Piccoli azionisti dell'Atalanta liquidati, gli americani al 62%
Nella catena societaria a monte del club orobico la cordata di investitori americani detiene il 62% dell’Atalanta e la famiglia Percassi il 38%, singolo azionista principale. Nel board anche un socio di minoranza del Psg
Un riassetto societario che ha permesso da tempo di liquidare i soci di minoranza. Una valorizzazione di circa 30 milioni. Parliamo delle famiglie Radici, del consuocero di Percassi, Angelo, e di suo fratello Maurizio, di Roberto Selini. Parliamo di Marino Lazzarini, della società omonima che si occupa della distribuzione di dolciumi e alimentari, che aveva lo 0,32%. Di Paolo Fratus (co-founder di Paolo Conti & Partners) che deteneva l’1,18%. E dei fratelli Paolo e Baldassarre Agnelli (una realtà industriale che produce pentole professionali) che detenevano lo 0,59%.
La nuova compagine sociale
Una compagine sociale che ora vede due grandi azionisti: un gruppo di investitori americani e in minoranza la famiglia Percassi. Una decisione che consente una maggiore trasparenza nel libro soci e un maggior controllo di gestione senza possibili contenziosi legali anche se i piccoli non avevano rappresentanti nel Consiglio di amministrazione e, di certo, non potevano influire.
L’acquisizione del 100% della controllante
Il riassetto è avvenuto a monte dalla catena societaria. Ha riguardato La Dea H, la controllante dell’Atalanta Calcio, la cui maggioranza dal febbraio 2022 è detenuta dal gruppo di investitori statunitensi guidati da Stephen Pagliuca grazie alle partecipate lussemburghesi 1907 Abc e 2022 Abc. La minoranza, ovvero il restante 38%, appartiene invece alla famiglia Percassi, tramite la cassaforte di famiglia Odissea. Di recente la Dea H la totalità del capitale sociale dell’Atalanta è stata acquistata tramite un secondo aumento di capitale di circa 60 milioni sottoscritto dai due azionisti.

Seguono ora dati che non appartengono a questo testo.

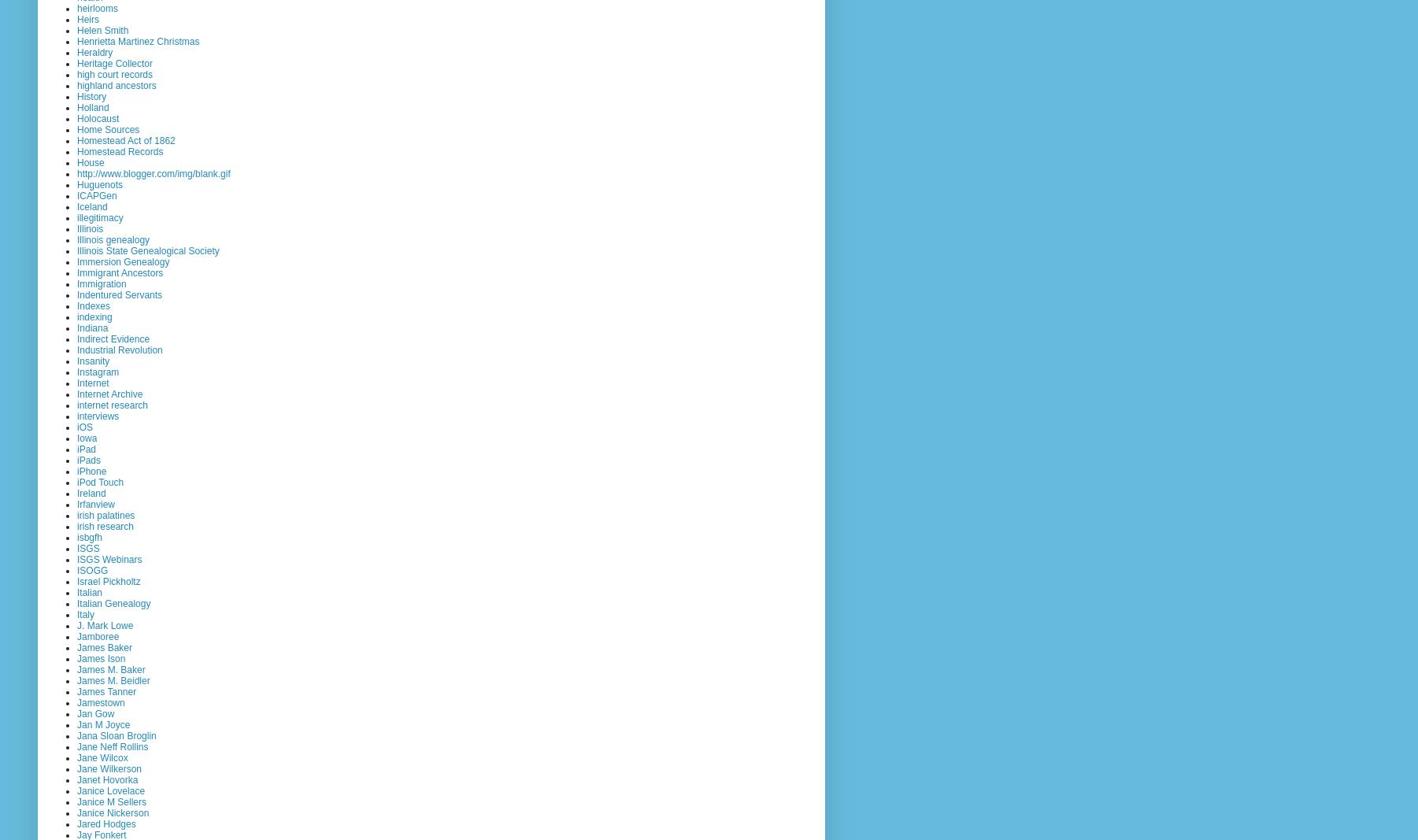 This screenshot has width=1418, height=840. What do you see at coordinates (115, 62) in the screenshot?
I see `'Heritage Collector'` at bounding box center [115, 62].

Il prestito obbligazionario usato dagli americani
Gli americani, per completare l’acquisto della maggioranza delle quote, hanno utilizzato due anni fa anche un prestito obbligazionario da 150 milioni con scadenza nel 2027 dal fondo Carlyle. L’esito dell’operazione porta a una variazione nella Dea H: adesso gli americani detengono il 62% dell’Atalanta e la famiglia Percassi il 38%. La famiglia resta il singolo azionista principale. Ha concesso un vendor loan da 20 milioni, per colmare il gap di valutazione che avevano le due parti, cioè un finanziamento che il venditore di una partecipazione (azioni, quote), concede a favore dello stesso acquirente per trovare un accordo sul prezzo.
Nel board dell’Atalanta anche il socio di minoranza del Psg
Nel board è entrato David Justin O’Connor, managing partner di Arctos Partners. Nel Consiglio di amministrazione dell’Atalanta, figura anche Luca Bassi, partner di Bain Capital, che ha costruito l’operazione finanziaria. Il fondo Usa Arctos invece gestisce un patrimonio di 7 miliardi nell’industria sportiva ed è socio di minoranza del Paris Saint-Germain.
Già pianificato un investimento da 20 milioni, tra acquisto dei terreni e lavori, per l’espansione del centro sportivo Zingonia. Anche per realizzare un collegio per giovani calciatori, dunque per potenziare l’Academy che ha reso la squadra un modello in Europa e ancor di più dopo la vittoria in Europa League appena l’anno passato. Nella relazione del bilancio dell’Atalanta al 30 giugno 2024, i conti registrano un utile consolidato di 12 milioni.
La formula del multiclub
La volontà della cordata di investitori americani è il multiclub. Una formula ormai sdoganata in giro per l’Europa dove i punti di riferimento restano il Red Bull e City Group. Due galassie mondiali che, messe insieme, controllano più squadre dell’intera Serie A. Una sfida globale che avrà inevitabilmente come riferimento proprio questi due modelli.
Modelli Red Bull e Manchester City
«Gli investimenti di Red Bull e quelli del gruppo attorno al Manchester City hanno dimostrato i benefici di quel sistema», ha appena detto Pagliuca nel corso di un intervento virtuale al Financial Times Business of Football Summit. «Quello che non puoi è avere club in diretta competizione gli uni con gli altri, quindi dovremo guardare ad altri Paesi, ma penso che sarebbe positivo per l’Atalanta essere il vertice di un sistema di quel tipo». Dunque un passo in avanti rispetto ad altre realtà consolidate negli anni in Italia: la famiglia De Laurentiis con Napoli e Bari, i Friedkin con Everton e Roma o, in passato, Lotito con Lazio e Salernitana.